Celine Dion shares how she is coping with Stiff Person Syndrome

LOS ANGELES, CALIFORNIA - FEBRUARY 04: Celine Dion speaks onstage during the 66th GRAMMY Awards at Crypto.com Arena on February 04, 2024 in Los Angeles, California. (Photo by Monica Schipper/Getty Images for The Recording Academy )
Celine Dion first shared her diagnosis of Stiff Person Syndrome in 2022. (Getty Images)

Celine Dion has opened up about living with Stiff Person Syndrome (SPS), a neurological condition she was diagnosed with two years ago.

The Canadian singer, 56, appeared in a new photoshoot and interview with Vogue France, telling the magazine she is "taking it one day at a time". She rarely gives interviews, and this marks her first major interview since she revealed her diagnosis in 2022.

In December, Dion’s sister Claudette Dion told Canadian-French-language magazine 7 Jours that the ‘My Heart Will Go On’ singer did not "have control of her muscles" due to the rare condition.

Dion told the fashion magazine that she is hopeful for the discovery of a "miracle" cure for SPS, but is having to "learn to live with it" for now.

"I haven’t beat the disease, as it’s still within me and always will be," she said. In order to manage the condition, Dion added: "Five days a week, I undergo athletic, physical and vocal therapy.

"I work on my toes, my knees, my calves, my fingers, my singing, my voice… I have to learn to live with it now and stop questioning myself."

The multiple award-winning singer revealed that she blamed herself when she was first diagnosed with the disease. "At the beginning, I would ask myself: why me? How did this happen? What have I done? Is this my fault?"

But she has since learned that "life doesn’t give you any answers".

"I have this illness for some unknown reason. The way I see it, I have two choices. Either I train like an athlete and work super hard, or I switch off and it’s over, I stay at home, listen to my songs, stand in front of my mirror and sing to myself.

"I’ve chosen to work with all my body and soul, from head to toe, with a medical team. I want to be the best I can be. My goal is to see the Eiffel Tower again!"

Dion first shared that she had been diagnosed with SPS in December 2022, after she was forced to reschedule and cancel tour dates.

In November 2023, she made her first public appearance since her last performance in 2019 when she "sang a few notes" at a sporting event in Las Vegas.

Earlier this year, she made a surprise appearance at the 66th Annual Grammy Awards. She received a standing ovation as she took to the stage to present the final award of the evening, which went to Taylor Swift for Album of the Year.
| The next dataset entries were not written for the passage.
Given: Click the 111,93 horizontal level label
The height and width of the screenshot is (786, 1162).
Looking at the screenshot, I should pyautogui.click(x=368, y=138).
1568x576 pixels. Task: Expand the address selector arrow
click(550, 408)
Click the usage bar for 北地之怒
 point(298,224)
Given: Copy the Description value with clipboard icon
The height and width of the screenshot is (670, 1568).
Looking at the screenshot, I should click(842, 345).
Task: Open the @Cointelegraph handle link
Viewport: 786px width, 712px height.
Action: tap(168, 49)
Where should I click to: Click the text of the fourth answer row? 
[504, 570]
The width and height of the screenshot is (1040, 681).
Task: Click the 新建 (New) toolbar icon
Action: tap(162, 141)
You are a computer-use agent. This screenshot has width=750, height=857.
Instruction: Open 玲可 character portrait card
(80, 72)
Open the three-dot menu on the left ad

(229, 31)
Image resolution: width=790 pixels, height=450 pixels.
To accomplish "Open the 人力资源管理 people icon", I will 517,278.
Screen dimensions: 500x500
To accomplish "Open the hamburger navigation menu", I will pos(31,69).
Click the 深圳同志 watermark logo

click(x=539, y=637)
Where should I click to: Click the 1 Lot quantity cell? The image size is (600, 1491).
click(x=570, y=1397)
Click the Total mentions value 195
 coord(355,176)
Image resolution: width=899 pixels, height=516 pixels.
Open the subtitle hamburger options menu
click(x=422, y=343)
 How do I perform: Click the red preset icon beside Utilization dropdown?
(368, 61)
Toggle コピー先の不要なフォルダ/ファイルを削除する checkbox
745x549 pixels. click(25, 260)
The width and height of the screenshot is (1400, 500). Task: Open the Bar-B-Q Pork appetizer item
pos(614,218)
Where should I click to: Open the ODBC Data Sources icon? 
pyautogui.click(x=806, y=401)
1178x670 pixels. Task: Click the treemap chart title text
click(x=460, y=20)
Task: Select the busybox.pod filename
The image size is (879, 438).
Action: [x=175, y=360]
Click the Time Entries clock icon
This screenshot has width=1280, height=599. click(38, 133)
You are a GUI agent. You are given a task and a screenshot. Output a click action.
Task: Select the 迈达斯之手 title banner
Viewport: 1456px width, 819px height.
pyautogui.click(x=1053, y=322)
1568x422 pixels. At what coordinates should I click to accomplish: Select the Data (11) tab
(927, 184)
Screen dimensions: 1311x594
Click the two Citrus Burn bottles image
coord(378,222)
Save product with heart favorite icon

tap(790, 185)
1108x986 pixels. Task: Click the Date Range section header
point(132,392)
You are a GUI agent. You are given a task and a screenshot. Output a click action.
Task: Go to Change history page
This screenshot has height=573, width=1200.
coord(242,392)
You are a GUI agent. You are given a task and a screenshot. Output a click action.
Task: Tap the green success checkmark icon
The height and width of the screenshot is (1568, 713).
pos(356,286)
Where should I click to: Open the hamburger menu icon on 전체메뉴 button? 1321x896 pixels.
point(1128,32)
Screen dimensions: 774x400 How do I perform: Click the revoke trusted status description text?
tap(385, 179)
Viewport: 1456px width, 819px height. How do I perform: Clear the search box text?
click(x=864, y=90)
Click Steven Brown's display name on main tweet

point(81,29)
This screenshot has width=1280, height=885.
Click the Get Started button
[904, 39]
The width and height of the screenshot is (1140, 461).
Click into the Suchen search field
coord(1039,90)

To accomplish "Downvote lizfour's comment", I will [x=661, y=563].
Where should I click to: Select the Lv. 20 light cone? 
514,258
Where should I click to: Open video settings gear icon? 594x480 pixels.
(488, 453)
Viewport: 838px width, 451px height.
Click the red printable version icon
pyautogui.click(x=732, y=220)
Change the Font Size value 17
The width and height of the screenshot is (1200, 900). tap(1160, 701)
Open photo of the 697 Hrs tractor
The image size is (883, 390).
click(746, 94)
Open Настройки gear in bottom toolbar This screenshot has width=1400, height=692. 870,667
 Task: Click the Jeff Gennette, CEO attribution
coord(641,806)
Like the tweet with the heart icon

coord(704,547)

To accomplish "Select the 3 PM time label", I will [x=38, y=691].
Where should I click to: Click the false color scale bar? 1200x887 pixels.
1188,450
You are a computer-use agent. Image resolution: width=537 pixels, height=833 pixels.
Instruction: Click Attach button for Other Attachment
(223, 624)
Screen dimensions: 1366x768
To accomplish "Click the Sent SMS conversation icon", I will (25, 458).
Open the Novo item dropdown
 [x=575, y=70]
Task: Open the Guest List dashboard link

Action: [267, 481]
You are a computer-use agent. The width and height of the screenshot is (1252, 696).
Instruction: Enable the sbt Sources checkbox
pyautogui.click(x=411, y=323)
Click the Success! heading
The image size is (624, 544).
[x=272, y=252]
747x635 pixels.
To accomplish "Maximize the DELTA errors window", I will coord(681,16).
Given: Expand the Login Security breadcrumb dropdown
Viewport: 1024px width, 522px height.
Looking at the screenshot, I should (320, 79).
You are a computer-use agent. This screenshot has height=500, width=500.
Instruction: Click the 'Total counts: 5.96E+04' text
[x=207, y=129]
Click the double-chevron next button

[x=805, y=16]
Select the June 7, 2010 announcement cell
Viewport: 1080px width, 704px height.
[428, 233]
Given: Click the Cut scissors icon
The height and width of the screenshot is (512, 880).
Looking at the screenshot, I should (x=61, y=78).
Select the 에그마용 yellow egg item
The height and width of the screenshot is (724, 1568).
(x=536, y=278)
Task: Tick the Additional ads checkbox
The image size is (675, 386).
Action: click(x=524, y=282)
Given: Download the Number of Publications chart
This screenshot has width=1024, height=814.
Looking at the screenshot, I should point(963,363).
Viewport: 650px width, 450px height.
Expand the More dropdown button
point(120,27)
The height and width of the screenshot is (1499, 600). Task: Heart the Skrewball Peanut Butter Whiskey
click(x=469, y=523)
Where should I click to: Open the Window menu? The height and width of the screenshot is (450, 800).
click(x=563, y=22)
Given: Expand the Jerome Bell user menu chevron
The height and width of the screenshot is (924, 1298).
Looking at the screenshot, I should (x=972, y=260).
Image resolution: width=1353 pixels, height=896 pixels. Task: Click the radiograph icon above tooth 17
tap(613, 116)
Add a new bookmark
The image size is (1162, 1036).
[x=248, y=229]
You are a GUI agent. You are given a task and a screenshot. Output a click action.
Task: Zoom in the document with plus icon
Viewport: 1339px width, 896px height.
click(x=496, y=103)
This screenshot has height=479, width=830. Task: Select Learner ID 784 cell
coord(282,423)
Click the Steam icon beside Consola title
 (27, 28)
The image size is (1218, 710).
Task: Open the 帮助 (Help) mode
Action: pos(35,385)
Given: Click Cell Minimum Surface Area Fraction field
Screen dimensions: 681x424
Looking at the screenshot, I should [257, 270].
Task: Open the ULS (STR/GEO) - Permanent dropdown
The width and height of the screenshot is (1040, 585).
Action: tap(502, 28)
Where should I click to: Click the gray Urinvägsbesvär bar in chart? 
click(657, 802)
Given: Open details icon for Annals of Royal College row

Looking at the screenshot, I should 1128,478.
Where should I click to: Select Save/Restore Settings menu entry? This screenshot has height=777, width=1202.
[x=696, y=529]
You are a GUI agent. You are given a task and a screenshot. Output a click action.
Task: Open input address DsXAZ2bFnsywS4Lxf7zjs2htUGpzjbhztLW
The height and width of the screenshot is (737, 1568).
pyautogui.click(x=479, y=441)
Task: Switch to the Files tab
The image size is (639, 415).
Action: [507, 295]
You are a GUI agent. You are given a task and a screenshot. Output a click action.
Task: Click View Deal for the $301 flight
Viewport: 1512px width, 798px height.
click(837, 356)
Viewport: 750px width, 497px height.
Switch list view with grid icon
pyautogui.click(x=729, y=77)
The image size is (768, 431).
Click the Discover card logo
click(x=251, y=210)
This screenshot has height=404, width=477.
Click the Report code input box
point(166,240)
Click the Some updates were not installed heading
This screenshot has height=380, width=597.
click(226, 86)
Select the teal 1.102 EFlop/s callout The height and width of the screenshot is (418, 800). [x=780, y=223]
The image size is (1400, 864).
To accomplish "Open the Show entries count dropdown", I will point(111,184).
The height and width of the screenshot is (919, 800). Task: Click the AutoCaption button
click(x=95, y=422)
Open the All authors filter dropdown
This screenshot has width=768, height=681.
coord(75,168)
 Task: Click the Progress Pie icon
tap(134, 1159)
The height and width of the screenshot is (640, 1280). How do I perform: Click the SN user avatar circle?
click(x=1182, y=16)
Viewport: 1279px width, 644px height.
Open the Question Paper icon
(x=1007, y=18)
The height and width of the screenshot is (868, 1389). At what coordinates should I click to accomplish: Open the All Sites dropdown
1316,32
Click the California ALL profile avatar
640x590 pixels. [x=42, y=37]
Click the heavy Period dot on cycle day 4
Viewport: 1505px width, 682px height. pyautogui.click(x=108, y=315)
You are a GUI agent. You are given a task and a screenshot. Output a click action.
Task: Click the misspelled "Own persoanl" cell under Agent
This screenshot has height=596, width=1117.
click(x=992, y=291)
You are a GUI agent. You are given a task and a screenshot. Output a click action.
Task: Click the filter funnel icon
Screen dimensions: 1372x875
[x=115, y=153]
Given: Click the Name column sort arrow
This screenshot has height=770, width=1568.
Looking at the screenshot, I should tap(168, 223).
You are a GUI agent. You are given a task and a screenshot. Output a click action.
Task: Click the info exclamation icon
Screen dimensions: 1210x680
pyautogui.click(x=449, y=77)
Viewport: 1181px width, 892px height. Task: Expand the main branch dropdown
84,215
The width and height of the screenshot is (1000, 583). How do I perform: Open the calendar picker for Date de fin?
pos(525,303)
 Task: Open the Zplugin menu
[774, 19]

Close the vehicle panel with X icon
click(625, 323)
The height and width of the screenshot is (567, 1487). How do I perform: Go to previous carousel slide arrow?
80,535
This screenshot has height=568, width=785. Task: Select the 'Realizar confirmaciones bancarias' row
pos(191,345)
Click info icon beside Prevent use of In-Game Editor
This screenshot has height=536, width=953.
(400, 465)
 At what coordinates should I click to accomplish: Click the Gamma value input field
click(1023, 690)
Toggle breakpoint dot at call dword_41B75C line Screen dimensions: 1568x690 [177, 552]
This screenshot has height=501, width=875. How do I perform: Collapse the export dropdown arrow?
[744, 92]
LOS ANGELES, CALIFORNIA - FEBRUARY 04: (L-R) Celine Dion and Taylor Swift attend the 66th GRAMMY Awards at Crypto.com Arena on February 04, 2024 in Los Angeles, California. (Photo by Kevin Mazur/Getty Images for The Recording Academy)
Celine Dion made a surprise appearance at the 2024 Grammy Awards, where she presented Taylor Swift with the Album of the Year award. (Getty Images)

In her announcement of her diagnosis, Dion said she had been "dealing with problems with my health for a long time" and that the spasms caused by the condition "affect every aspect of my daily life, sometimes causing difficulties when I walk and now allowing me to use my vocal chords to sing the way I’m used to".

However, she reassured fans that she had a "great team of doctors" and a sports therapist to support her and help her build her strength up again.

SPS is a very rare condition that affects the brain and nervous system. It is characterised by muscle stiffness, rigidity and body spasms, which can be triggered by sudden noise or light due to heightened sensitivity to stimuli.

A diagnosis of the disease can be confirmed through a blood test that checks for associated antibodies, as well as an electromyography to test muscle activity and a spinal tap that identifies antibodies in the spine.

It is believed to affect only one to two in every one million people.